What is Continuous Monitoring in Internal Audit?

Continuous monitoring is a program to support the identification of risks with a forward-looking view, both within the company and the internal audit function. It is an effective and efficient method of providing the required assurance across the audit universe. It is also often to support the management committees and Board reporting and oversight. 

CM is performed on an ongoing basis, reviewing inherent and emerging risks, the control environment and the audit needs of audit entities within the audit universe. Data is collected from various points such as Committee meeting packs and attendance, business unit management information, internal audit discussions with senior stakeholders, peer reviews. An assessment is made by internal audit whether risks have increased and what audit action needs to be taken. 

Internal audit can perform CM across the audit universe looking at the levels such as lines of businesses, functions and regions.

A CM program is considered best practise for internal audit, with standards and guidance issued by the Institute of Internal Auditors (IIA), such as:

• GTAG – Continuous Auditing
• Practise Advisory 2320-4: Continuous Assurance

CM is an effective and efficient way of providing on-going risk and control assessments for internal audit. One of the main benefits is that it provides deeper understanding of the business and current practises that enables internal audit to identify material risks in a timely basis, so that they can provide real-time assurance, with audit plan adjustments where deeper assessments are required. This can greatly assist senior management and stakeholders to take appropriate actions on a timely basis before negative impacts occur.

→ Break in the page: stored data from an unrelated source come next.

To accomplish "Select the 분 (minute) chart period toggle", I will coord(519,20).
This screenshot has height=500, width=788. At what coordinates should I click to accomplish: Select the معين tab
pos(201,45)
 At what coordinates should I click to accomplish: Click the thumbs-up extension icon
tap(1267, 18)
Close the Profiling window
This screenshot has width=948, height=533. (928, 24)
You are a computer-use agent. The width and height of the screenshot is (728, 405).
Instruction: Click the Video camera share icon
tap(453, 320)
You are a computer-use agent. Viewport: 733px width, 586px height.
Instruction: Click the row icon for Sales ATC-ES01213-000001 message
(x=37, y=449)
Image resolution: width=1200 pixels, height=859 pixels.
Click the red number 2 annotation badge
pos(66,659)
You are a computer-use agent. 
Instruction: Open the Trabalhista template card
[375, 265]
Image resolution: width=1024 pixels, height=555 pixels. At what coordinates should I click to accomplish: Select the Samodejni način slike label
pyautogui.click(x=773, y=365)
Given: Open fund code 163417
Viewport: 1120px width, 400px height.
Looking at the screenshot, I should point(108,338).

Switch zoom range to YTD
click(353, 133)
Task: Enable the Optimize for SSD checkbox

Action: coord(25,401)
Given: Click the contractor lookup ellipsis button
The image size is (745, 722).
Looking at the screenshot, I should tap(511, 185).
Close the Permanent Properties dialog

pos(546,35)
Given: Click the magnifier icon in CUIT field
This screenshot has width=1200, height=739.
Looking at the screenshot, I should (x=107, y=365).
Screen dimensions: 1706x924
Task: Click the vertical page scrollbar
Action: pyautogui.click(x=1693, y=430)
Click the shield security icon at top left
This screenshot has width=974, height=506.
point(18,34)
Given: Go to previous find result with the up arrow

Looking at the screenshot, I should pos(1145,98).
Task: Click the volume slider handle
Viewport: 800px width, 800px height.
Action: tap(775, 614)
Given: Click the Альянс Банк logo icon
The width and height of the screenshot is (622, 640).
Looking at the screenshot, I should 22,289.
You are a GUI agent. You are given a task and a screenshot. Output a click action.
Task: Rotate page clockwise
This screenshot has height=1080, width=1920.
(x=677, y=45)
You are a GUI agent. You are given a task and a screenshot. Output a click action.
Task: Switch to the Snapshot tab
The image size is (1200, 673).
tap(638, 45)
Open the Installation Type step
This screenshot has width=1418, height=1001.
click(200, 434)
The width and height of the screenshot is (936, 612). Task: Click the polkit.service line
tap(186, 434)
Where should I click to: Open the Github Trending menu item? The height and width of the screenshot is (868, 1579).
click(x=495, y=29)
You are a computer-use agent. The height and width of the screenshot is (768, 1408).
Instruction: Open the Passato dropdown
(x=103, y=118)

Further to this, internal audit can provide timely challenge to business stakeholders on emerging material risks, especially where internal audit attends Committee meetings, to take appropriate actions and provide better governance.  

Better visibility of emerging risks can allow internal audit to focus more on these higher risks in upcoming audits or to add to the risk assessment within audit entities. 

Reviewing risk profiles across businesses, functions and regions and any changes that occur, can provide for a more informed audit plan, with justifications as to its inclusion due to change in risk profile, and optimal resource allocation.

Internal audit collects and assesses data, such as from the sources mentioned above, continuously throughout a period (often during the quarter). Findings and insights from first- and second-line assurance activities, regulatory pronouncements, macro developments and industry and peer developments should also form a key part. An assessment can be made against key risk categories, for example financial, conduct and financial crime, information security, people risk, credit risk, liquidity and capital, etc. that is appropriate for the company. 

Internal audit makes an assessment by considering the need to amend audit focus based on the data gathered and provide an opinion such as audit focus increasing/ decreasing/ stable. The factor causing the increase or decrease should be compared to the audit plan to identify gaps or prioritisations. This is often documented, reviewed and presented to Committees within the Company. The same care and attention given to other audit work and workpapers should be considered as part of CM where real time issues are raised as a result of becoming aware of material issues and significance. 

Continuous monitoring is a key program for internal audit which provides effective assurance on emerging risks and better corporate governance. The program should be set up where its importance is highlighted within the internal audit team with a robust structure and framework. If performed with diligence, it provides valuable insights and assurance to senior stakeholders within the Company and greatly assists in delivering internal audit’s mandate.